As our North American colleagues (and those who have made the big trip over there) head into the governance sprint now seems like a good time to recap on product maintenance in CiviCRM. Product maintenance, as I discuss, is the monthly routine processes we do to incorporate patches & contributions into the CiviCRM product. This blog is kinda long & weedsy - so if it’s not for you then take a look at this baby octopus instead.
Since 2016 we have been running an approach to managing CiviCRM called LeXIM. I can’t explain LeXIM better than Tim did so I have plagiarised the following from his blog
If a change represents a major leap forward in functionality, it should be developed as an extension.

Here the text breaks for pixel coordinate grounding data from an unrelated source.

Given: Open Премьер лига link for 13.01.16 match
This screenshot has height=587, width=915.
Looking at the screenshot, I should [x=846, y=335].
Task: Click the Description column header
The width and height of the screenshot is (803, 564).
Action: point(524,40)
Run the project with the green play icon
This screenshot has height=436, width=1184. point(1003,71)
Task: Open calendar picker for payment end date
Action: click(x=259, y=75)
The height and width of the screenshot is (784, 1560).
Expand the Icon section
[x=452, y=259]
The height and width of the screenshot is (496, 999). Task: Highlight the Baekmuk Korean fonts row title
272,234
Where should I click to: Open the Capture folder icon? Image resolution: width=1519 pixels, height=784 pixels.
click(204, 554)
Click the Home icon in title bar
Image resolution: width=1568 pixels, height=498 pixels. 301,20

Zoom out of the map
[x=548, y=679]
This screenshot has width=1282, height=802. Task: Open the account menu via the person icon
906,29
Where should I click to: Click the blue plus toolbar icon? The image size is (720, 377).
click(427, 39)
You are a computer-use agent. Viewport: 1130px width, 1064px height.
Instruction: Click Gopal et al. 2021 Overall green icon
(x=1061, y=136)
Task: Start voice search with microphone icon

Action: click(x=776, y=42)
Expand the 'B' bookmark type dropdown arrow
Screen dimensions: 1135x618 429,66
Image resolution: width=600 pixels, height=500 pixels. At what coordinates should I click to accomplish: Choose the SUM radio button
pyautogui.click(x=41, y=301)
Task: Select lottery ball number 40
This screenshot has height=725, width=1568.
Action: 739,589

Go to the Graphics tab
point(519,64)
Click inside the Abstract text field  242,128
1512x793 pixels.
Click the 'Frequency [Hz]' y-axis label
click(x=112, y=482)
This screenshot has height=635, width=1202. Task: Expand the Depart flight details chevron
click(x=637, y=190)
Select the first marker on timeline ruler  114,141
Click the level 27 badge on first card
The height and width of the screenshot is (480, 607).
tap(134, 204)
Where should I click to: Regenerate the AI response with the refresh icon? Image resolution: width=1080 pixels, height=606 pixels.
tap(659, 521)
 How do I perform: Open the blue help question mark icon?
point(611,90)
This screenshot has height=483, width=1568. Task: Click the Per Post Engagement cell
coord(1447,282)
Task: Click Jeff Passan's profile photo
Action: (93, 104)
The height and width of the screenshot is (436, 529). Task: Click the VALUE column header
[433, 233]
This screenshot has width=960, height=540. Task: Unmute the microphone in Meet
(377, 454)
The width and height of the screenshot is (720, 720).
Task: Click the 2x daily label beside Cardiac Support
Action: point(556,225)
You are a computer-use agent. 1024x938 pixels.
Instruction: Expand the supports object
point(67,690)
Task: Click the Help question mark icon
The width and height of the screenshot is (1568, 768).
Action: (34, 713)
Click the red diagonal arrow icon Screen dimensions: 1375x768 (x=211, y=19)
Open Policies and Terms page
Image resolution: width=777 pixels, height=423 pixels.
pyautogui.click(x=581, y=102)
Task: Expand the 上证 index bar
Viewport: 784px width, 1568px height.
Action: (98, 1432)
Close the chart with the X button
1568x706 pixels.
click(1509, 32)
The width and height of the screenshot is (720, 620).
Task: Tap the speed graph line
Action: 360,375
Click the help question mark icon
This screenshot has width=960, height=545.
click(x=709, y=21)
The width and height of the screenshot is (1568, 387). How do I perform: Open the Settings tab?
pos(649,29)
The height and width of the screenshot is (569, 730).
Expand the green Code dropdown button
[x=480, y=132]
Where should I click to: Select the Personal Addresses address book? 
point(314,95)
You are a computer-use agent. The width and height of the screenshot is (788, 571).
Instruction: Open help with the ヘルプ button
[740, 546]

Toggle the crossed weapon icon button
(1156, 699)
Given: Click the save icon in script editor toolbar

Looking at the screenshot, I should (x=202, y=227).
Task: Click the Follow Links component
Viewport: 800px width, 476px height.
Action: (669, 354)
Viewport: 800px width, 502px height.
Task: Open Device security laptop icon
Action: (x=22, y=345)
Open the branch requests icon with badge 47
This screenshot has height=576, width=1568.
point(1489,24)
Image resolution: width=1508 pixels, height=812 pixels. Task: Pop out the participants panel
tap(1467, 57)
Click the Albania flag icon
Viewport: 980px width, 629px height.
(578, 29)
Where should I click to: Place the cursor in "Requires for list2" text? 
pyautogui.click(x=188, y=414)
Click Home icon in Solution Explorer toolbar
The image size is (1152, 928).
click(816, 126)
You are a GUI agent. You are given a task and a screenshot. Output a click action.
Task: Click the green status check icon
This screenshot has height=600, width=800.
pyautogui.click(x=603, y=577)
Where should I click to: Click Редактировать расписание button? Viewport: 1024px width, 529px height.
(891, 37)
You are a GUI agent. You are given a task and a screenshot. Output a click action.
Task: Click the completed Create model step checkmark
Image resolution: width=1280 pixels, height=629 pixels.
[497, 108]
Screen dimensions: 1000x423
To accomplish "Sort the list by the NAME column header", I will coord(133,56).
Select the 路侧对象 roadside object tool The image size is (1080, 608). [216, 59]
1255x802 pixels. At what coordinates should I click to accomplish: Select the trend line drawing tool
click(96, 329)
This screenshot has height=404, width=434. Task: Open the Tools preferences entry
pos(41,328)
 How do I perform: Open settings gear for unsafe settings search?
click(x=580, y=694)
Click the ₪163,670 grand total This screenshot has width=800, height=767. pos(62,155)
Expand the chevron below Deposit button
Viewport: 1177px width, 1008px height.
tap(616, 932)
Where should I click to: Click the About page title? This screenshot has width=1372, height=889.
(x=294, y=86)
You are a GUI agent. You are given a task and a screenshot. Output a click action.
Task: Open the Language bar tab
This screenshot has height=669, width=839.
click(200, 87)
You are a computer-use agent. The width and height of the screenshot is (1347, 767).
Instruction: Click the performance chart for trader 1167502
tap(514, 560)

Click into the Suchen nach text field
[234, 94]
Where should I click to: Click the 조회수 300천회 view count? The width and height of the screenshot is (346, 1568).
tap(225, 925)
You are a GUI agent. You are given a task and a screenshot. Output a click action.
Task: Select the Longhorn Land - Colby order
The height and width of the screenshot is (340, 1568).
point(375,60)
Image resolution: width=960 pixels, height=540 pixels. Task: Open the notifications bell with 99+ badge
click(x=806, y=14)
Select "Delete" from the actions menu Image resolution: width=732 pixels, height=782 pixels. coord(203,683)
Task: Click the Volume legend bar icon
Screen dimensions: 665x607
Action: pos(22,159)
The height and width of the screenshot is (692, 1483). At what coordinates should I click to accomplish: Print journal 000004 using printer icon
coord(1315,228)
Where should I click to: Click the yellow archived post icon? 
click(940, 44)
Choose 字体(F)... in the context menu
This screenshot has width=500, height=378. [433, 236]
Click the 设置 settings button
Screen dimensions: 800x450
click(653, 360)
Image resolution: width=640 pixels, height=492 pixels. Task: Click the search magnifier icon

Leaping in this way also encourages modularization.
If a change represents an incremental fix or improvement, it should develop iteratively -- as a carefully-reviewed patch for the existing code. We should take concrete, upfront steps to check the quality of the change and ensure that it still meets the original requirements. This review process should follow a clear schedule so that multiple stakeholders have the opportunity to participate in a timely way.
Switching to this approach was a significant change to our previous approach of dropping large significant code changes in the core product once or twice a year. Instead developments like the v4 api, the new contact layout editor and flexmailer have been done in extensions.
Less obviously, we have done a lot of work in core to support much smaller changes being done in extensions. A good example of this is the progression of ACL work. The original work on financial ACLs was approved prior to the LeXIM approach and was built into core. Later work was sponsored on ACLs for Cases and a generic hook approach was developed. When a new round of work on making financial acls work in reports started we were able to agree that this should be done in an extension and where reports had already been altered in core to support financial acls we started removing that code again.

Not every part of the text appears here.